If your Carr research has hit a “stone wall”,DNA analysis could be the break through you have been looking for, and push your genealogy research back generations, by finding connections to other Carr family Lines.


Genealogical DNA testing is still in it's infancy, having only been available since 2000.
As the data base expands with more and more individuals being tested, it cannot but help become a greater genealogical asset as the time goes by.
However, since we are presently interested in tracing surnames, which are usually passed from father to son, the testing of the Y-chromosome DNA and SNP test is what we are interested in.

For more information on DNA and Y-chromosome testing see

DNA 101


The Carr Surname DNA Program

Your membership in the program will require the submission of genealogically relevant DNA results.

Carr / Kerr Family DNA Contact: John Carr

Family Tree DNA


A Word Of Caution

There is always a possibility that you could get a disappointing test result. Samples can vary by three or more markers from the main group, and may do so for a number of reasons.

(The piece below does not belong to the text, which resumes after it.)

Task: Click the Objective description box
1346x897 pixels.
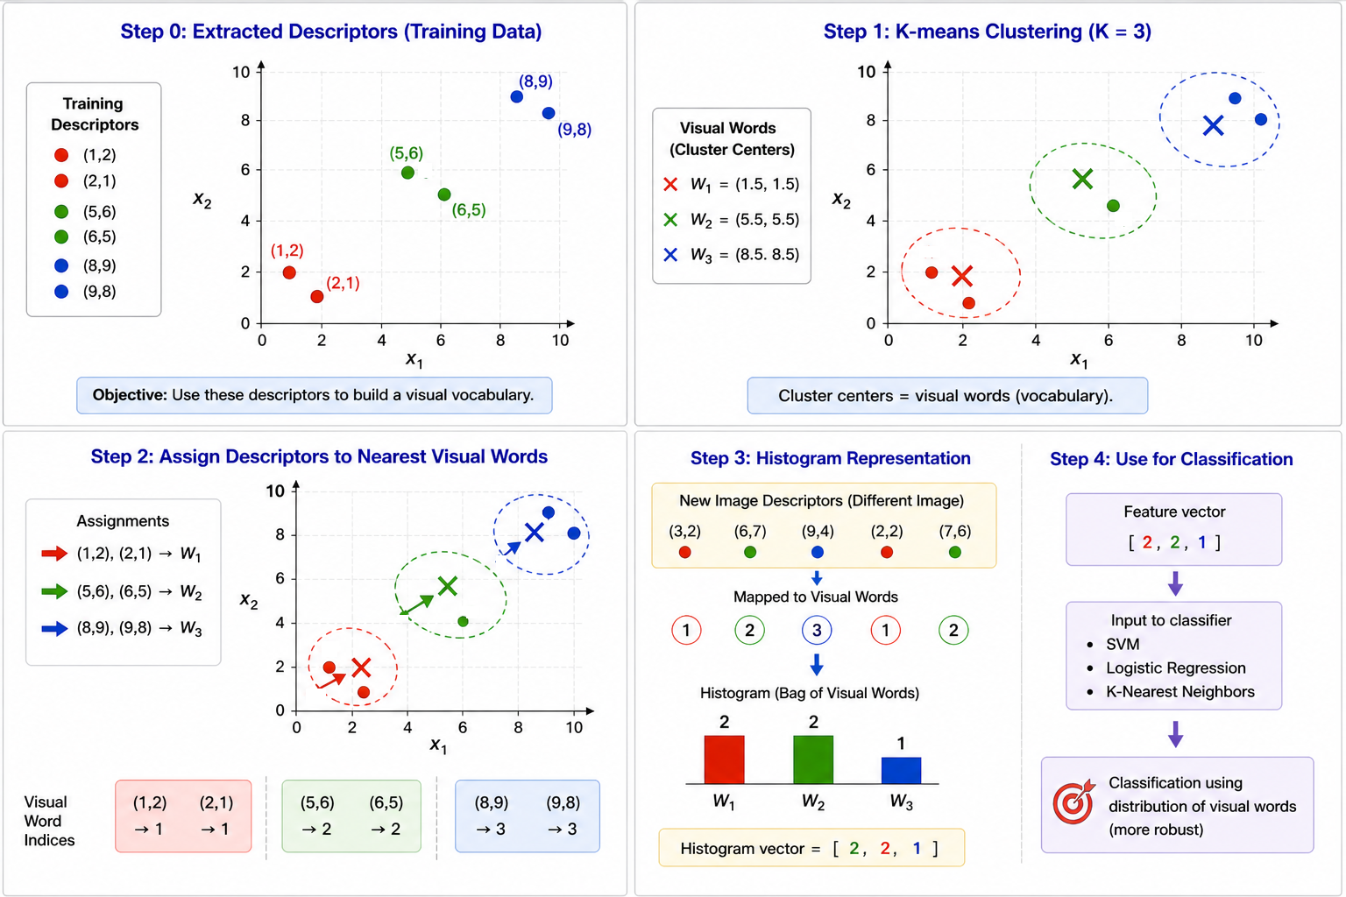Action: click(315, 395)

One reason could be that they represent distinct lines, either older or younger than the currently observed and most frequent line. Another is that there could have been a “non-paternal event” at some unknown past time.

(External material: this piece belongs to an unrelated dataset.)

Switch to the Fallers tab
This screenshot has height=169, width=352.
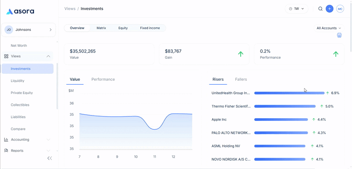click(x=241, y=79)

  • There are several possible types of non-paternal event other than
    a pregnancy gained outside of a marriage.
  • For example, a child could have been adopted and given the Carr name; a man could have taken the Carr name when he married a Carr daughter; a Carr man could have married a pregnant woman whose husband has died; a couple where the wife is the Carr, could have choosen to give their children the Carr name for various reasons; a clerical error in recording administrative data may have assigned a Carr name to the wrong person, and so on.
  • It should be stressed that adoptions have been quite common in every age (i.e.. parents having died of disease or by war and a relative took in the children and raised them with their name; or a young daughter had a child out of wedlock and the parents raised it as their own).
  • Some may not wish to see a result indicating a “non-paternal event” but we are all Carrs legally, a small sample size could be misleading. One might get a DNA sequence which suggests a “non-paternal event” but they just could be of the original Carr blood line.

For instance;

Twenty people are tested and 19 are very similar but the last is clearly different.
It could turn out that the 19 descend from the same person 300
years ago and this person was an adopted Carr.
While the other is of the original Carr blood line going back 800 years.

The Carr surname could probably have come from at least four distinct groups;

  • Normans who appear to have established the name in Scotland, in the twelth century.
  • The descendants of people who have lived there since the last ice age, and who adopted the name
  • The local britannic celts mixed with other people who came in with the Romans, who also
    adopted the name.
  • And the Irish Gaels that anglicsized their names to Carr during the time
    of the penal laws, to avoid persecution.